Provided data »
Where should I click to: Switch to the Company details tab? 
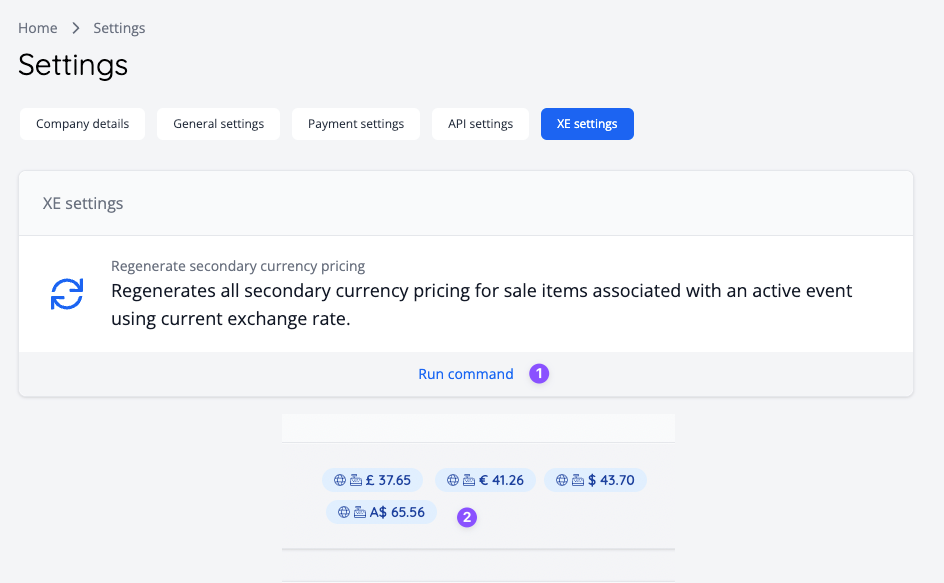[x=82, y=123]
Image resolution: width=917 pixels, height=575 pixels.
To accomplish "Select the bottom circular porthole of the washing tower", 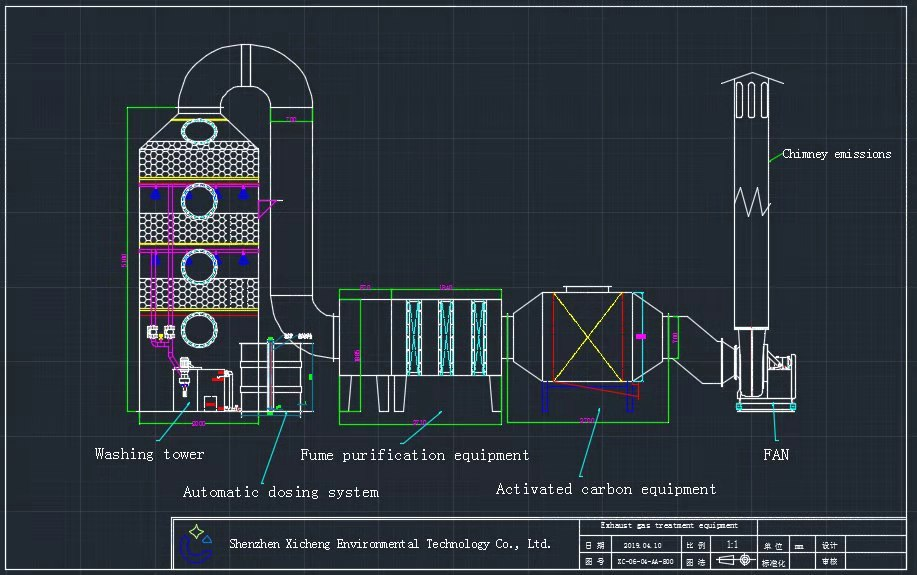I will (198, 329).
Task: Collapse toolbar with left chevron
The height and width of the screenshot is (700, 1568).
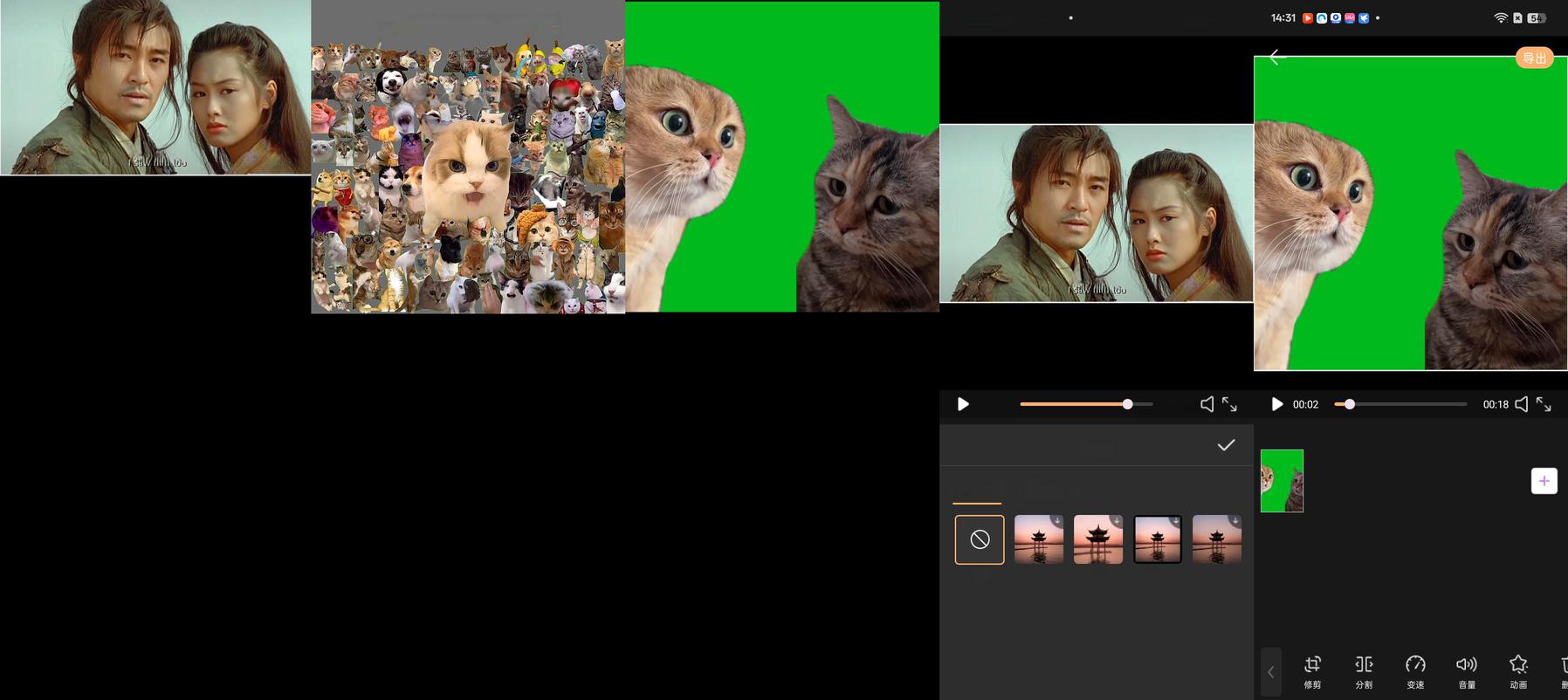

Exercise prompt »
Compute the number of lines above that contain the string "height". Reply with that value only.

Reply »
2